___ Data listing

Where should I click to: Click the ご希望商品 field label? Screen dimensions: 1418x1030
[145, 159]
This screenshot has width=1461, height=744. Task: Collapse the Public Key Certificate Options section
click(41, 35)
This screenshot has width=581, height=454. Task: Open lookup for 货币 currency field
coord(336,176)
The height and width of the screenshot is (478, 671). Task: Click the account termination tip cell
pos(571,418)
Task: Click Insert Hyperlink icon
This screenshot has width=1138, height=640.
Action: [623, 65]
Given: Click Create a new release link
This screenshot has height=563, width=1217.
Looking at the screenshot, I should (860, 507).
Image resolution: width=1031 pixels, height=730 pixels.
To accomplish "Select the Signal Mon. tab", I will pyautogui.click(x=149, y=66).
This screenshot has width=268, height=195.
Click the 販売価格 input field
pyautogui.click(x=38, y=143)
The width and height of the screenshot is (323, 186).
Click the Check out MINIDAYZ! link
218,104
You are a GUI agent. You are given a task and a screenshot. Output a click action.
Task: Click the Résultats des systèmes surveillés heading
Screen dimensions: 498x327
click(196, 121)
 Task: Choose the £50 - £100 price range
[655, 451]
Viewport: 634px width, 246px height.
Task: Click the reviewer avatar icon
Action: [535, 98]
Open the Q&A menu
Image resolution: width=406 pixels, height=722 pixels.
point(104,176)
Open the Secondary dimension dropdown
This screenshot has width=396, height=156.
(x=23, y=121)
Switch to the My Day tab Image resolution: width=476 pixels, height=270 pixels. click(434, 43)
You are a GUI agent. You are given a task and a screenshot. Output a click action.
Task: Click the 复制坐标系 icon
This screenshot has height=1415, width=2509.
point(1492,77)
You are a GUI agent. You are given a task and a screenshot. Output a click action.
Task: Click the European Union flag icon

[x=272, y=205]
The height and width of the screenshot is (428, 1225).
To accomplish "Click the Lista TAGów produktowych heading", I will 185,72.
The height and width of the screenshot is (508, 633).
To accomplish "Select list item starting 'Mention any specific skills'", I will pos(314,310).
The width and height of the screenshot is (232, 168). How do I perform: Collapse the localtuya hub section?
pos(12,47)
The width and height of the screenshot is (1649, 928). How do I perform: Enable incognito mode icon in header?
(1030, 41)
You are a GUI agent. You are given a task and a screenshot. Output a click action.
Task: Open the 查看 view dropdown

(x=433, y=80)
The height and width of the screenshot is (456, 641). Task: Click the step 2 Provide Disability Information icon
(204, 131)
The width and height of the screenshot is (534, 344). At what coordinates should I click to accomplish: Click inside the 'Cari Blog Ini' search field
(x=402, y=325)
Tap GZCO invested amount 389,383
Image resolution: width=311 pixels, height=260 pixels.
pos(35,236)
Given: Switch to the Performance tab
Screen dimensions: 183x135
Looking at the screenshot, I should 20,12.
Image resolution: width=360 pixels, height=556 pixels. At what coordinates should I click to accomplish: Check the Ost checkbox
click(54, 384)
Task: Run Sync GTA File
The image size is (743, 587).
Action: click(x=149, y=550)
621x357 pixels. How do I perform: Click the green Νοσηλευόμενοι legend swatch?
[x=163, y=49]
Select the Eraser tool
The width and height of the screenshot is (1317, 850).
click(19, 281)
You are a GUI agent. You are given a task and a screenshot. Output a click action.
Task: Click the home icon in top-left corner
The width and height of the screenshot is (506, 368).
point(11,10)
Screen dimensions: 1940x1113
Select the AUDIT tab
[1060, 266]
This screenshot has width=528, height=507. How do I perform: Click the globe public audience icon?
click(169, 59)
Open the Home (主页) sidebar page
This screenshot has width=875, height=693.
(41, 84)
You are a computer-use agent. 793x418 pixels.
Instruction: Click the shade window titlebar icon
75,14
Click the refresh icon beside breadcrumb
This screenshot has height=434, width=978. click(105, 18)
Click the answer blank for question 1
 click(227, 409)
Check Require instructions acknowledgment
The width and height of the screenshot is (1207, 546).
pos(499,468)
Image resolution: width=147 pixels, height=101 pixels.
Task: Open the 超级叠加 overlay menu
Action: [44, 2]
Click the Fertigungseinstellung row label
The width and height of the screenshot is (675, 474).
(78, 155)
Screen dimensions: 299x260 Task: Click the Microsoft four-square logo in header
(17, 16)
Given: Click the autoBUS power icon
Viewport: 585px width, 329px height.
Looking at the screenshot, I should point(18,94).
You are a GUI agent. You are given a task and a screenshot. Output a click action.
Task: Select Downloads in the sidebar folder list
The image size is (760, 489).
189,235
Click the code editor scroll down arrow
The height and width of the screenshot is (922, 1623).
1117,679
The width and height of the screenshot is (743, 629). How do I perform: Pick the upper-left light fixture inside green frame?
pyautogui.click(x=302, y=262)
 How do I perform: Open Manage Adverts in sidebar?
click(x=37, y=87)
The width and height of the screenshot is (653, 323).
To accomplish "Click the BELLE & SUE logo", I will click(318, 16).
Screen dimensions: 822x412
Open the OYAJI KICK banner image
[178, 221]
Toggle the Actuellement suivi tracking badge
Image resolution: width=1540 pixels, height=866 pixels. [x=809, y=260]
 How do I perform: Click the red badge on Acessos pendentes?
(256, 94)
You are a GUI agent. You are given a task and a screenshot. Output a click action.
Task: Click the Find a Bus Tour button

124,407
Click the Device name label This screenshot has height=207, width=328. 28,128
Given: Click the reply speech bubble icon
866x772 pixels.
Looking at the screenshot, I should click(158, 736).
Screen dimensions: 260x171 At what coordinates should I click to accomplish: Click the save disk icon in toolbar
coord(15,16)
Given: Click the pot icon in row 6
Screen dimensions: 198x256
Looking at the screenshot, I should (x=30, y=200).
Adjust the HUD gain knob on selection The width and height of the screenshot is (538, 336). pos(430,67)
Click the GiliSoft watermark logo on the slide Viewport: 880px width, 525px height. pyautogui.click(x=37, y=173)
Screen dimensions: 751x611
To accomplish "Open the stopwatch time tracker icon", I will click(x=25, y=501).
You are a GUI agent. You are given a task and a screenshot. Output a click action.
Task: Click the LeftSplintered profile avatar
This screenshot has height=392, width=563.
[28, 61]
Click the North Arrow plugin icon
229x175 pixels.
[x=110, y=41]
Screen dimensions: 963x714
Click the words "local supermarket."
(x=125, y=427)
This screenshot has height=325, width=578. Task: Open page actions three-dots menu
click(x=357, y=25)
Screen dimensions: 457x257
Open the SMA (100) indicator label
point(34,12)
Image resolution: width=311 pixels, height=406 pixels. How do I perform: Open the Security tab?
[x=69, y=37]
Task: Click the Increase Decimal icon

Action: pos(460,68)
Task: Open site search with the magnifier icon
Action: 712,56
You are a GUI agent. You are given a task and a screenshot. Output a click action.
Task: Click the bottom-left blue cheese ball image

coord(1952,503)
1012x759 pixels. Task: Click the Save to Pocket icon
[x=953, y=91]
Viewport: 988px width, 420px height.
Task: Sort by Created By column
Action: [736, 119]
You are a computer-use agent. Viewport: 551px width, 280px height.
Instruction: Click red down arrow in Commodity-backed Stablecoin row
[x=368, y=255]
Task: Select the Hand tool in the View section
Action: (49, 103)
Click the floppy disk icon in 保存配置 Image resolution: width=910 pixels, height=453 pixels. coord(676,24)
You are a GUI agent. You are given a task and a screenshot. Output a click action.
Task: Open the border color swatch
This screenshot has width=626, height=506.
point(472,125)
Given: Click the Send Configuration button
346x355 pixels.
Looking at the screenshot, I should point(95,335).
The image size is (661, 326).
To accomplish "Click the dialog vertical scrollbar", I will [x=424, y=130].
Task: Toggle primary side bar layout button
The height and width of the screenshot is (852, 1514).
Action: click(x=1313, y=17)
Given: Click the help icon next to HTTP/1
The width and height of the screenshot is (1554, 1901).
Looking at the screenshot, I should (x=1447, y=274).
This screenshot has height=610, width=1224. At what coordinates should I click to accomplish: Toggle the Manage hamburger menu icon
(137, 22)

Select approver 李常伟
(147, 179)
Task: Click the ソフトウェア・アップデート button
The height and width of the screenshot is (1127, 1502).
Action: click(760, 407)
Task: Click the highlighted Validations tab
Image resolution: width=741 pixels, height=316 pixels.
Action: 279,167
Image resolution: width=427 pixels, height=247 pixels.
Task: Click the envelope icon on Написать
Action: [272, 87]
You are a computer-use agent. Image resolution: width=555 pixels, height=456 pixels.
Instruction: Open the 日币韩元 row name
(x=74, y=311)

______

Stated goal:
Please rewrite the entries from the line with "Given: Click Create a new release link" to the line with "(x=23, y=121)", changing "Secondary dimension" to "Primary dimension" and leaving everything else as it is.

Exercise output:
Given: Click Create a new release link
This screenshot has height=563, width=1217.
Looking at the screenshot, I should (860, 507).
Image resolution: width=1031 pixels, height=730 pixels.
To accomplish "Select the Signal Mon. tab", I will pyautogui.click(x=149, y=66).
This screenshot has width=268, height=195.
Click the 販売価格 input field
pyautogui.click(x=38, y=143)
The width and height of the screenshot is (323, 186).
Click the Check out MINIDAYZ! link
218,104
You are a GUI agent. You are given a task and a screenshot. Output a click action.
Task: Click the Résultats des systèmes surveillés heading
Screen dimensions: 498x327
click(196, 121)
 Task: Choose the £50 - £100 price range
[655, 451]
Viewport: 634px width, 246px height.
Task: Click the reviewer avatar icon
Action: [535, 98]
Open the Q&A menu
Image resolution: width=406 pixels, height=722 pixels.
point(104,176)
Open the Primary dimension dropdown
This screenshot has width=396, height=156.
(x=23, y=121)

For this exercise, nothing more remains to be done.